Lockeport woman picks up 8,500 disposable cups in under a year
'Please stop tossing stuff out your windows,' says Melda Roache Clark
A retired teacher from Lockeport, N.S., has picked up more than 8,500 disposable cups this year along roads in Shelburne County.
Melda Roache Clark has also picked up thousands of refundable bottles and cans too. She told CBC's Mainstreet on Wednesday she started doing the pickup after setting a goal of walking 10,000 steps a day.
After winter passed, she noticed an abundance of trash in ditches and on the sides of roads.
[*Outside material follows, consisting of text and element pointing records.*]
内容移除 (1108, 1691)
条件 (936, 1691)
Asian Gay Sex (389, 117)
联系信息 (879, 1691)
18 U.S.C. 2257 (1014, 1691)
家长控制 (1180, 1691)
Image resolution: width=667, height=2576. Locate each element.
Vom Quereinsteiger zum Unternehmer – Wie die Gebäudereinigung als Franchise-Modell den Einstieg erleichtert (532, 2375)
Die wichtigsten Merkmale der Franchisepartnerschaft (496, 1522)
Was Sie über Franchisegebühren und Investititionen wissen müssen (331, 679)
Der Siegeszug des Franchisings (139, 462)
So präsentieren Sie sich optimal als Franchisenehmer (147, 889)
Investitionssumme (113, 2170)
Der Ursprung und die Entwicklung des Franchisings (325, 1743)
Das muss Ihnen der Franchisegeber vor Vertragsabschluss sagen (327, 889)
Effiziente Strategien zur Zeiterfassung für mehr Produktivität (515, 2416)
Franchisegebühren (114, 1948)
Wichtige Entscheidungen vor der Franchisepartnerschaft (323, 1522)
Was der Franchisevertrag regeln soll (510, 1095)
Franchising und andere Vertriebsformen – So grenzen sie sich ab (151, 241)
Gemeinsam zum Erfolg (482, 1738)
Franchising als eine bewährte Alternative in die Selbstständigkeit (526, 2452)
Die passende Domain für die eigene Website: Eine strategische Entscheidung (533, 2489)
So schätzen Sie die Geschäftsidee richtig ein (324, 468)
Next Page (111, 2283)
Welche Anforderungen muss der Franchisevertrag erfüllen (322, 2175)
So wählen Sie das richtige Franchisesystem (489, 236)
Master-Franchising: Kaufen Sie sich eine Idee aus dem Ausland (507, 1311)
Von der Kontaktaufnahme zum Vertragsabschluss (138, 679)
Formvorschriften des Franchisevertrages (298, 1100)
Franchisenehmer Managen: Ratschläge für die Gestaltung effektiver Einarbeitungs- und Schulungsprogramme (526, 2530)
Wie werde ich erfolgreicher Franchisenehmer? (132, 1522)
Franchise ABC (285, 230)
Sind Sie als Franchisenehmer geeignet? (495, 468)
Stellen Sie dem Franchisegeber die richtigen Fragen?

"At first, I commented to people there's so much trash in the ditches," she said. "And then one day, for some reason, I got this brilliant idea, I'm going to pick up some of this trash."
She focused on picking up disposable cups and refundable cans and bottles, and then started tracking the number of cups she was picking up.
"We couldn't believe it. It went from 1,000 to 2,000 to 3,000 and as of yesterday, I'm over 8,500," she said.
Roache Clark runs a Facebook page called Oceans Matter To Everyone where she posts pictures of her daily hauls to raise awareness of her work and the trash problem.
She said she walks on Highway 3 between Lockeport and Jordan Falls, and then turns on to Highway 103 toward Shelburne.
"From Lockeport to Shelburne is 30 kilometres. But I can pick those same areas just about every day and get a fresh lot of cups, cans and bottles," she said.
Roache Clark said she finds older versions of single-use beverage cups in ditches with designs that haven't been around in years.
She said many of those older disposable cups have plastic liners in them that don't break down. She said her goal is to keep them from getting into the ocean and has a message for people who litter.
"Please stop tossing stuff out your windows," Roache Clark said.
'Hopes and dreams in the next generation'
Roache Clark said she hopes to set an example for her three grandchildren. She said they're horrified by people throwing things out of vehicles.
"I'm placing my hopes and dreams in the next generation," she said.